Abstract

Thinking in terms of “regimes” and “regime types” has become popular in comparative welfare research since the late 1980s. Originally stemming from international relations studies (Krasner 1983), the “regime” concept has been discovered for and adapted to welfare state research mainly by Danish sociologist Gøsta Esping‐Andersen, who used it in his seminal work on The Three Worlds of Welfare Capitalism (1990) to characterize the institutional nexus of work and welfare in advanced capitalist societies. Building on a welfare regime's capacity to reduce the market dependency of individuals (“decommodification”), its implications for the structure of social inequality (“stratification”), and the relative importance of state, market, and the family (or households) in the production of social welfare, Esping‐Andersen claimed that the modern welfare state comes in three ideal typical variants: the “liberal,” the “conservative,” and the “social democratic” model.
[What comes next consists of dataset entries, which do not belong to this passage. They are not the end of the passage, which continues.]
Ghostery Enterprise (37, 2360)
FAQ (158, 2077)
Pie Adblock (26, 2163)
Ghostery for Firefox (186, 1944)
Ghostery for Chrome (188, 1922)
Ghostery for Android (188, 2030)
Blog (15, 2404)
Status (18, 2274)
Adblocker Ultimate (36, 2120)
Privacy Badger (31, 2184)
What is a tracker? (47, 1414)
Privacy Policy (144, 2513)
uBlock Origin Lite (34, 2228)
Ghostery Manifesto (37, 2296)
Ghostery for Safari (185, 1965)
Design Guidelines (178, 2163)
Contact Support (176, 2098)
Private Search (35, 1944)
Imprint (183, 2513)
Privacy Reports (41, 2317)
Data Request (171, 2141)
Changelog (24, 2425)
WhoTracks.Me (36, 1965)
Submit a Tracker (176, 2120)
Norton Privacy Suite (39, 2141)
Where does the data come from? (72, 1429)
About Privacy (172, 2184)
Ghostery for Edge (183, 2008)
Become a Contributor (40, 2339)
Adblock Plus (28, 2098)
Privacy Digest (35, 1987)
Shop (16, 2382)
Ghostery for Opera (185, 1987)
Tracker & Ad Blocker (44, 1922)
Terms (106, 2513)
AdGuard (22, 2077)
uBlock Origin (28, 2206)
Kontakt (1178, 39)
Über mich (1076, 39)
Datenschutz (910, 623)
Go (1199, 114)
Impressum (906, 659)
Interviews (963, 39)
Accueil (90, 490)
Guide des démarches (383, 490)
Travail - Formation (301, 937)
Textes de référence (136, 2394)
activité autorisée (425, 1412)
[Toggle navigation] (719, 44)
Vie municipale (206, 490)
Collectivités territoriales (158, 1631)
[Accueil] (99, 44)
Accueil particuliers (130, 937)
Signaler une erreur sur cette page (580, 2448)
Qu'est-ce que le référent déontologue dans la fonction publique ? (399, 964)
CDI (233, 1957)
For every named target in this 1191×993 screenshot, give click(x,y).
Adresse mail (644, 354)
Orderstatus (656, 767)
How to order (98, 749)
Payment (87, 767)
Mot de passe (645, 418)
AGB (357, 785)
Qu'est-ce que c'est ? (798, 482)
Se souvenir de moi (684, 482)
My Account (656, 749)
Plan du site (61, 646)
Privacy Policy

The great advance for welfare research brought about by this regime typology is twofold. On the one hand, the “three worlds” constitute a suitable tool for bringing order into the complex “real world” of welfare capitalism. On the other hand, and when it comes to specify the differences between advanced welfare states, the concept of welfare regimes focuses not simply on social expenditure data but on the qualitative aspects of welfare state policies, i.e., on the welfare state's relevance as a means of ordering social relations according to specific ideological convictions and normative principles. According to Esping‐Andersen, the relative weight of “liberal,” “conservative,” and/or “social democratic” convictions and principles in different national welfare regimes today depends on the power resources with which the respective social movements were able to engage in the “democratic class struggle” (Korpi 1983) around the welfare state, its emergence and its design, in the late nineteenth and early twentieth centuries.